[Start of Attachment]
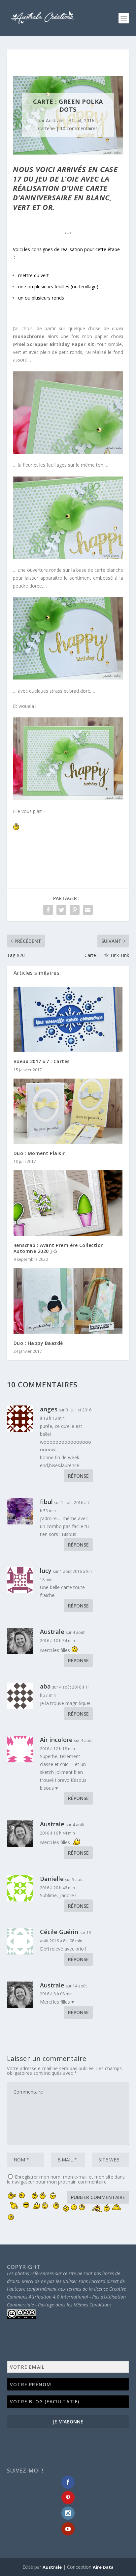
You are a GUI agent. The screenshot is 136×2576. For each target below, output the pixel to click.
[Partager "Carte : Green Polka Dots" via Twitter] (61, 909)
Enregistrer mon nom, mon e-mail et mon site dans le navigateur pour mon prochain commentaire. (66, 2179)
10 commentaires (79, 128)
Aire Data (103, 2567)
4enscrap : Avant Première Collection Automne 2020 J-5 (59, 1248)
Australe (54, 120)
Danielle (52, 1879)
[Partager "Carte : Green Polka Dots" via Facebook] (48, 909)
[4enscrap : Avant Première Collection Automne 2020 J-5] (68, 1202)
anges (48, 1409)
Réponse (78, 1476)
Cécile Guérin (59, 1932)
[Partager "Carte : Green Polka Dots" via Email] (87, 909)
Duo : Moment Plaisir (39, 1153)
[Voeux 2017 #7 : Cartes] (68, 1019)
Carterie (46, 128)
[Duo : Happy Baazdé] (68, 1300)
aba (45, 1686)
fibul (46, 1502)
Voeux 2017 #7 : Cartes (42, 1061)
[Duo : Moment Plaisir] (68, 1111)
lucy (45, 1571)
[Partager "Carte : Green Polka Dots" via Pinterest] (74, 909)
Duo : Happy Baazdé (38, 1343)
[End of Attachment]
■ WHAT YOU NEED TO DO
Could you retype exactly the lines above from the one containing "Cécile Guérin (59, 1932)" through the last line of the records, both included, and nothing else?

■ OUTPUT FOR THIS TASK
Cécile Guérin (59, 1932)
[Partager "Carte : Green Polka Dots" via Email] (87, 909)
Duo : Moment Plaisir (39, 1153)
[Voeux 2017 #7 : Cartes] (68, 1019)
Carterie (46, 128)
[Duo : Happy Baazdé] (68, 1300)
aba (45, 1686)
fibul (46, 1502)
Voeux 2017 #7 : Cartes (42, 1061)
[Duo : Moment Plaisir] (68, 1111)
lucy (45, 1571)
[Partager "Carte : Green Polka Dots" via Pinterest] (74, 909)
Duo : Happy Baazdé (38, 1343)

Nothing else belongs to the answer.